_Working data_.
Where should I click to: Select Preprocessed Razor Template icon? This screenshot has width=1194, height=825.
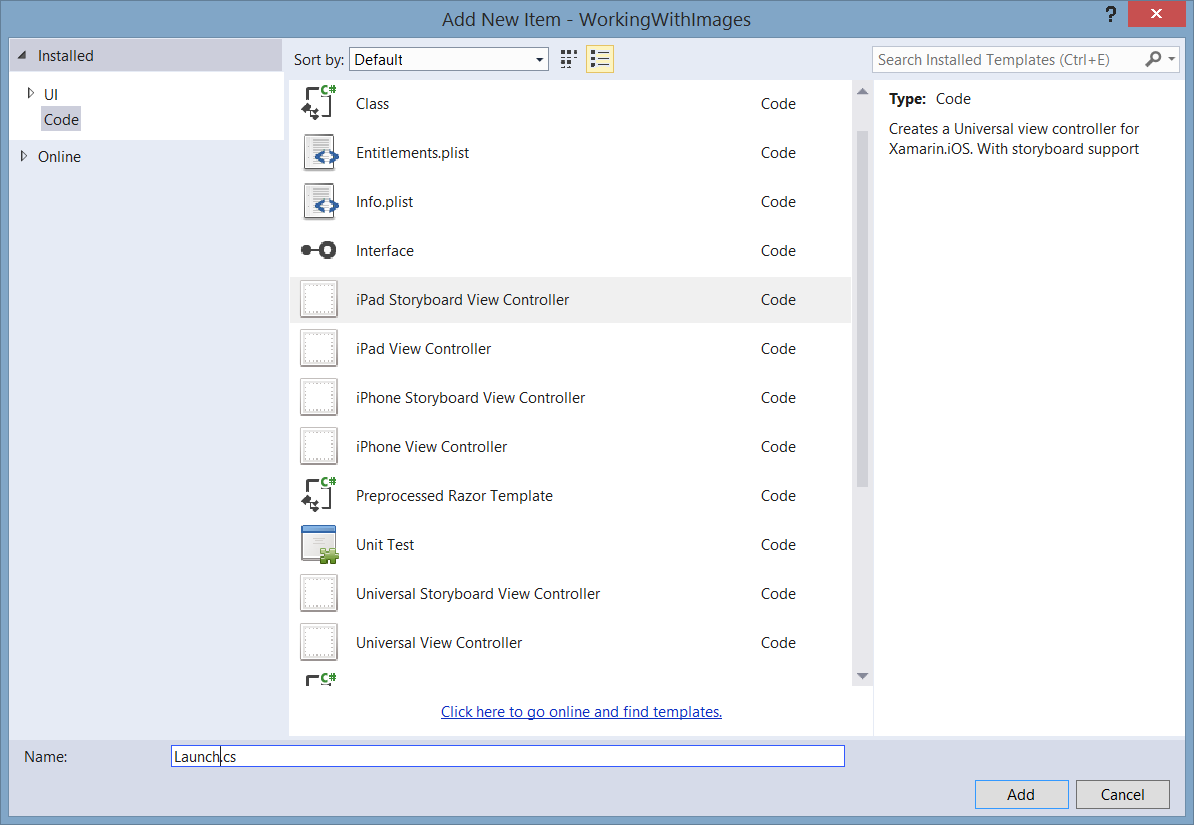(319, 496)
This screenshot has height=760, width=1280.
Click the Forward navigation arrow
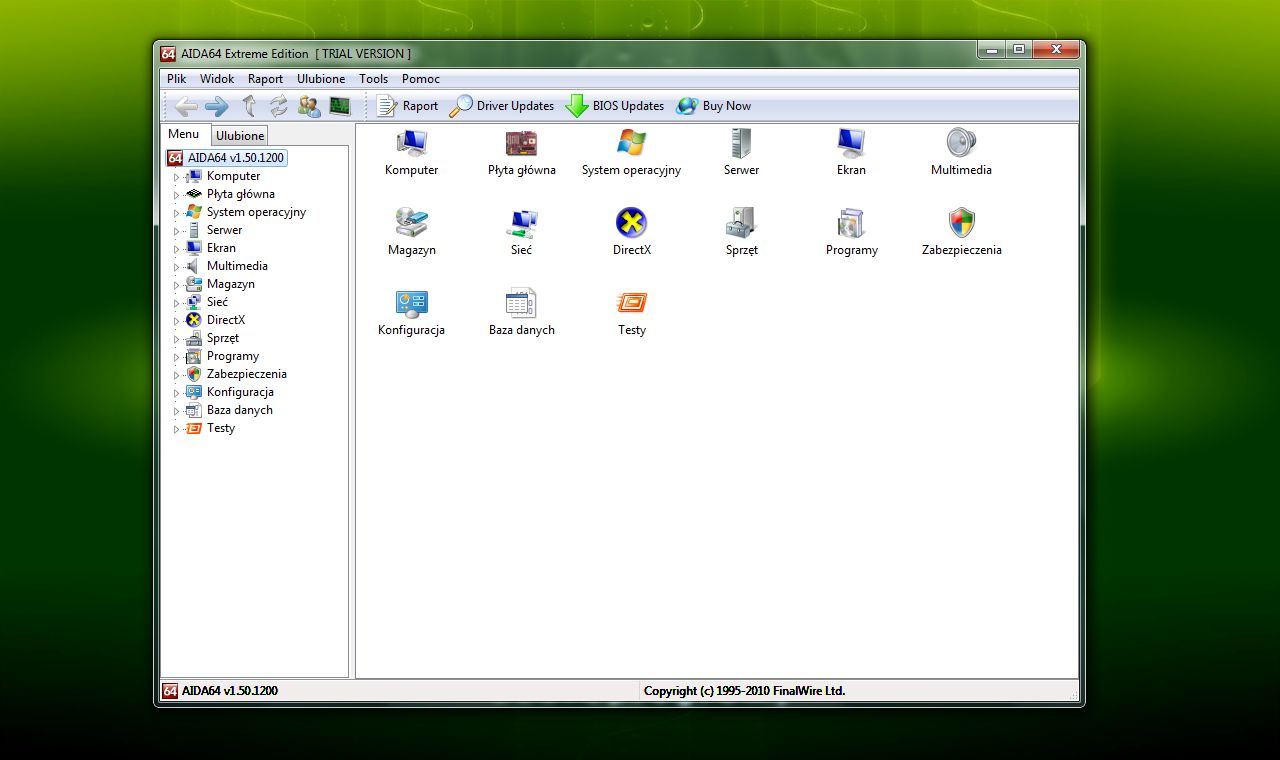point(216,106)
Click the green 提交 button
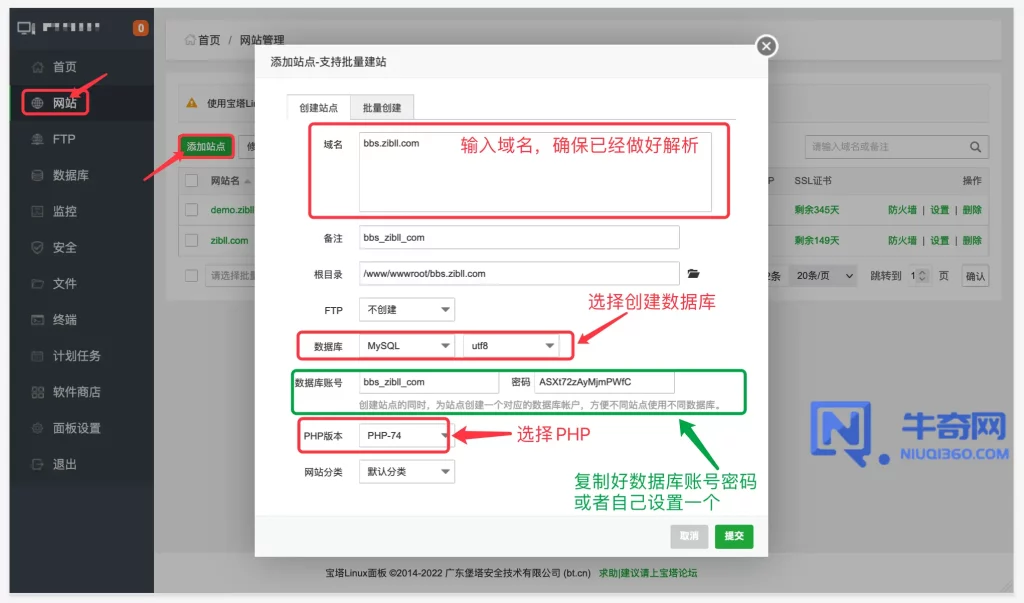Viewport: 1024px width, 603px height. 734,536
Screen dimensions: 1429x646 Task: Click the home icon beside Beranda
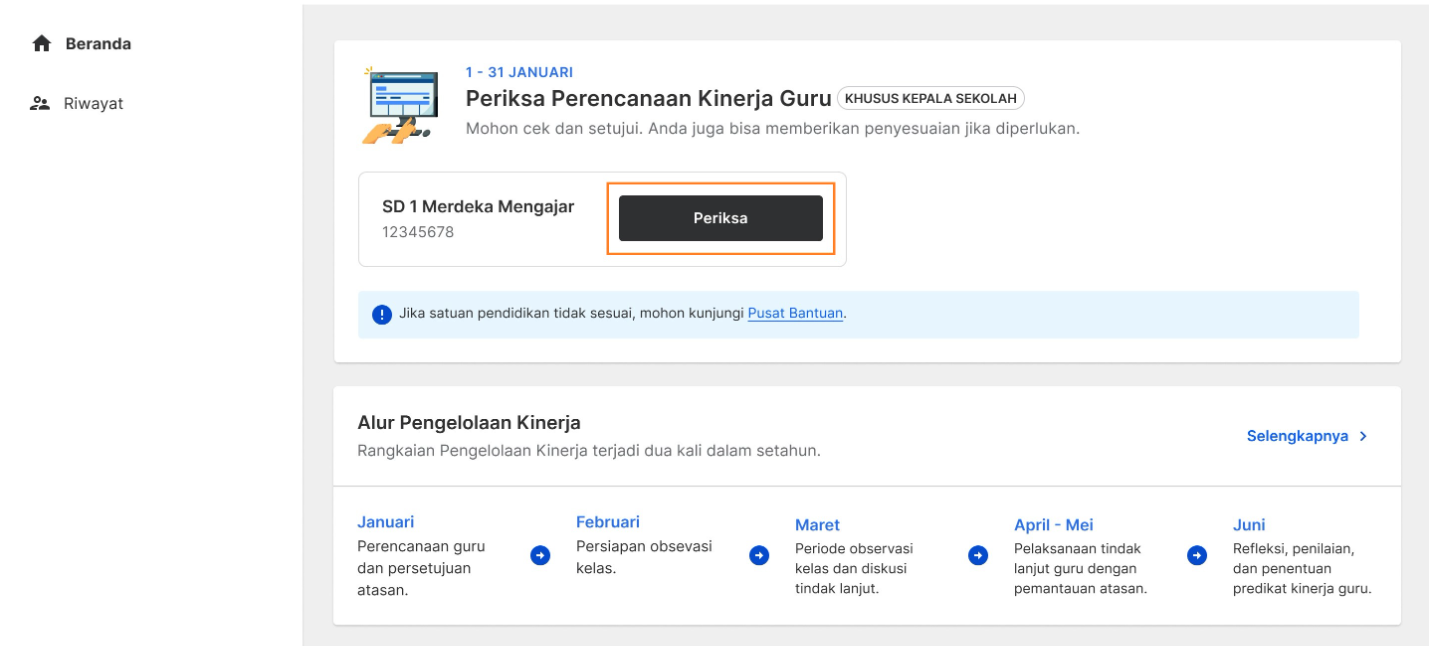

_Required work_.
An exact transcription of the material is required, without any pictures.

_Reply_.
Where should I click to: Select Preprocessed Razor Template icon? This screenshot has width=1194, height=825.
(319, 496)
This screenshot has height=760, width=1280.
Click the Forward navigation arrow
point(216,106)
Click the green 提交 button
Viewport: 1024px width, 603px height. 734,536
Screen dimensions: 1429x646 Task: Click the home icon beside Beranda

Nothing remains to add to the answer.